Все три взаимосвязанных романа, составляющие «Трилогию войны», зиждутся на этой аллегории, и каждый из них динамичен: они отправят читателя в сотни физических и символических путешествий, включая путешествия внутри путешествий. Ничто в этих романах не принимается как само собой разумеющееся и ничто, удручающее человека, им не чуждо. Это поэтико-научное исследование настоящего, и, чтобы провести его, я собственным способом описываю мир. В «Трилогии войны», не отказываясь от других своих литературных проектов, очень разных по жанру, и своей приверженности поэтико-реалистическому принципу, я пытаюсь достичь ранее неведомых мне областей, сплести сеть, иным образом связывающую самые разные территории, как глубоко личные, так и антропологические, и социальные. Можно сказать, что в этом романе задается вопрос: что происходит, когда свет мертвых звезд проникает в живые? «Трилогия войны» описывает необычайную и в то же время такую близкую всем нам вселенную, словно повествователи в ней — поголовно антропологи, изучающие задворки нашей повседневности. По крайней мере, к такой эстетике я стремился. Читателю судить — получилось или нет.
2
Я сам не вполне осознаю, как пишется столь протяженный и калейдоскопический роман. Работа заняла шесть лет. Одно могу сказать точно: я не опирался ни на какую предварительную структуру, текст создавался постепенно, исключительно вследствие обдумывания моих личных творческих и жизненных выборов, сплетался в сеть параллельно с моим домашним житьем и моими путешествиями в разные уголки планеты. Писать — значит порождать нечто органическое, создавать прежде невиданное тело, и для этого я погружаюсь в то, что можно было бы назвать «режимом сети»: становлюсь внимателен к метафорическим связям всех попадающихся мне в жизни деталей и к их совокупности, которая неподвластна моему пониманию, — но я догадываюсь, что она важна и заслуживает изучения. Иначе говоря, если мир — живой организм, то и литературные тексты, на мой взгляд, должны обладать живой структурой. Именно это я понимаю сегодня под «реализмом» — не наивное приближение к действительности с рационалистской целью описать ее точно и подробно, а многосоставный (если не сказать «сложносоставной») реализм. «Трилогия войны» очень глубоко укоренена в реальности, но высказана эта реальность то в поэтическом ключе, то в магическом, то в естественно-научном или антропологическом — в любом случае это слегка расфокусированный взгляд на, казалось бы, давно устоявшиеся вещи, позволяющий увидеть и помыслить их по-другому.

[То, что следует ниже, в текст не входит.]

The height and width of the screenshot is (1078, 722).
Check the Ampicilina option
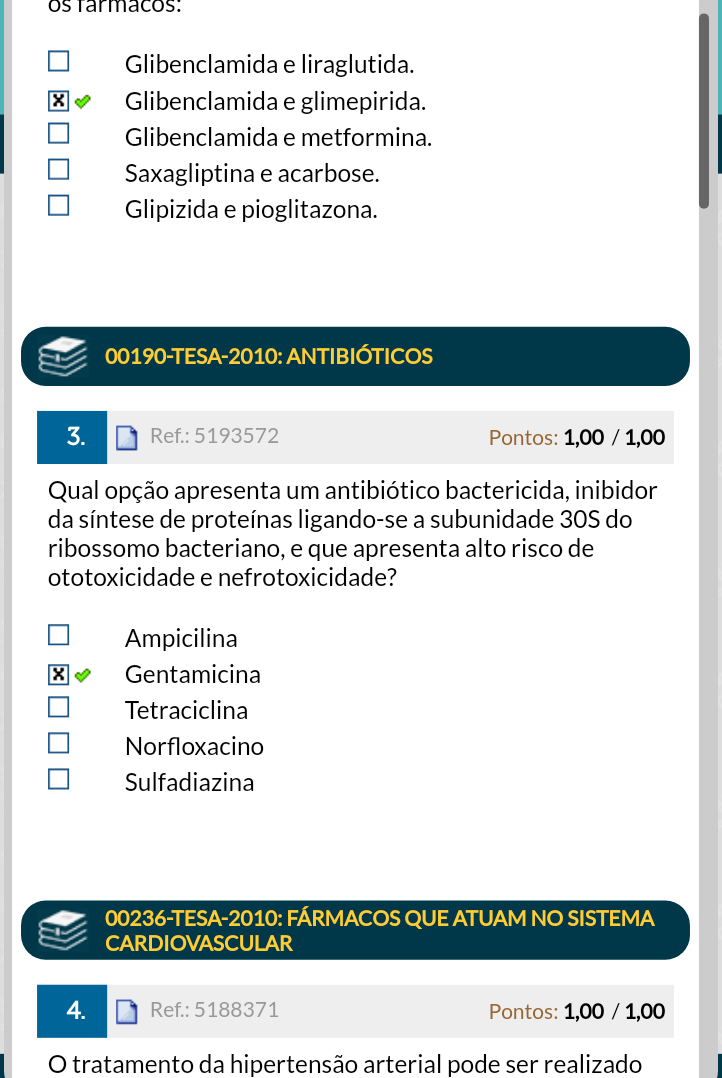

Познавать мир — значит не просто знакомиться, но и создавать его в словах. Даже когда мы пассивно созерцаем образ, мы переводим его на язык слов. Иногда те, кто хочет похвалить мой роман, говорят, что он написан «очень кинематографично», — но мне интересно как раз противоположное: создавать вымысел с помощью написанного слова, вымысел, который не станет тут же переводиться на язык образов — для создания миров на основе образов у нас уже есть кино, телевидение, аудиовизуальные платформы и т. д. Я думаю, что в условиях мощнейшего натиска со стороны индустрии визуальности единственный небессмысленный способ писать романы — это как можно дальше уходить от механизмов повествования, присущих аудиовизуальному миру. Сила литературы — в том, чтобы проложить собственный путь, выработать повествование из специфичности написанного слова и не тягаться понапрасну с иными механизмами построения историй. Думаю, читатель заметит эту специфичность в «Трилогии войны».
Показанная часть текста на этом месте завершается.